I have been a helper with a few other kids, though, and it only takes a moment in anything involving them to feel the weight the mom carries. No romantic notion of growing up and having kids paints a picture of the almost relentless, incremental situations kids find themselves in, nor how many of those the mom needs to help navigate. Again, this is not about what dads don’t have to do, because I know that modern dads do a lot. This is really just my observation of what mothers carry and the power of the tie between them and their children.

When I look at mothers I don’t know, I can only make up stories about why they had children and what they have to do in their lives to manage those children. When it comes to the women I actually do know, I can see and hear in every encounter what it means to have children. Of course it means all the wonderful things we think of when we imagine babies and helping people become whole humans, but it also means everything else. It means that, for a very, very long time, they are totally responsible for someone else’s physical and emotional growth and safety. That’s bigger and more significant than practically anything I can imagine doing in the world.

Because so many women I know now are mothers, and I have first-hand knowledge of the enormous role they play, I actually have more empathy for my own mother. Looking back, I would probably say she wasn’t exactly cut out for the job, but in those days that wasn’t something most women (or men) actually decided about themselves. You got married and had children. Because the world of work was reserved for so many years for men, women stayed home and took care of the kids. I just never really had a very clear idea of what “taking care” meant. What it means is that you have to get those people ready in every way imaginable to stand on their own in the world and be people. Nothing much at all, right?

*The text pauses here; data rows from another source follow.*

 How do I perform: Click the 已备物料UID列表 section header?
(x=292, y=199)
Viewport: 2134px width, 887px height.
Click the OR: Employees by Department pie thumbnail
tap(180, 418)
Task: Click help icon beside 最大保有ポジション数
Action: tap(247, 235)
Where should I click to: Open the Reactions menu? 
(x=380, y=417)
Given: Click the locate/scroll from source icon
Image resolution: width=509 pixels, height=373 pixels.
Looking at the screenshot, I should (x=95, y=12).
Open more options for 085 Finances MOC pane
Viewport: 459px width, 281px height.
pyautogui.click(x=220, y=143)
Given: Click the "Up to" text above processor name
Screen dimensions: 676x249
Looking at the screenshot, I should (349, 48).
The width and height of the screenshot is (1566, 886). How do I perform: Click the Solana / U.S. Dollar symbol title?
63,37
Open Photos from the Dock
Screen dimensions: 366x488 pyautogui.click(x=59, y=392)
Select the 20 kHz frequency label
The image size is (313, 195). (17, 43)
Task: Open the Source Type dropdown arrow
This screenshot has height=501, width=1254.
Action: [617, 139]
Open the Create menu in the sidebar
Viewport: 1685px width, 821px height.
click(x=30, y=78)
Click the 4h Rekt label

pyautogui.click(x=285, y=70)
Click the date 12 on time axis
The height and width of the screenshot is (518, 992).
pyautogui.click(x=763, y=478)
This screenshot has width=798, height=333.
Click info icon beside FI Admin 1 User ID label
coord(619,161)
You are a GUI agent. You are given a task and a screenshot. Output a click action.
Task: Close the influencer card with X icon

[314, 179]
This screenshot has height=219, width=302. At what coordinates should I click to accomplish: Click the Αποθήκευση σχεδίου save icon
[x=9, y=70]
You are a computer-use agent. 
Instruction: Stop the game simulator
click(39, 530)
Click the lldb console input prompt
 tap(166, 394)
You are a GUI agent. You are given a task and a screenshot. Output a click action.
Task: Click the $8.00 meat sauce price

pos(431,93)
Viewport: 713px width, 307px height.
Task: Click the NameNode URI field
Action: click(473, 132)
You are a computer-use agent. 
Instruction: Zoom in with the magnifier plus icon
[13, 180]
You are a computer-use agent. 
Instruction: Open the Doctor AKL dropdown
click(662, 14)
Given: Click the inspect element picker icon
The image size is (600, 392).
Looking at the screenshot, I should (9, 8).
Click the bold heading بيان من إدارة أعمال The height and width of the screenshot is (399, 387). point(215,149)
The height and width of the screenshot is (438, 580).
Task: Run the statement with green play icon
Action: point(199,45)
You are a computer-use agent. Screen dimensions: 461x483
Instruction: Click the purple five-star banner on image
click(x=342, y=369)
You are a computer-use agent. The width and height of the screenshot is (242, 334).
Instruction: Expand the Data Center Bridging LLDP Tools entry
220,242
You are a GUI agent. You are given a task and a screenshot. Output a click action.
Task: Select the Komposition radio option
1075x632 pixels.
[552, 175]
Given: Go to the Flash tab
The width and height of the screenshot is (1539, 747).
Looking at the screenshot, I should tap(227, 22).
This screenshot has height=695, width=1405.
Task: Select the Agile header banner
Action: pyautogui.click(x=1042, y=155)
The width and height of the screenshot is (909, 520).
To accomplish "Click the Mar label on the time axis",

So really, this is written in deep appreciation of the women I know (and all those I don’t) who made a conscious decision to have children. They are the same ones who, every single day of the world, get up and continue to be the mother of those children, no matter how old they are, where they live, what they do, or how they live their lives. They are the mothers who teach their tiny kids to walk and talk and be kind, and the ones who help their teenagers balance school and the world and personal hygiene. They are also the ones who worry about them still when those kids are in their 20s and 30s and may not quite be ready to launch in the way those moms might have dreamed.

This is not about what fathers do or don’t do in those families. The dads I know are awesome. This is really just an acknowledgement of those moms—way too late for Mother’s Day—but in honor of them, nonetheless.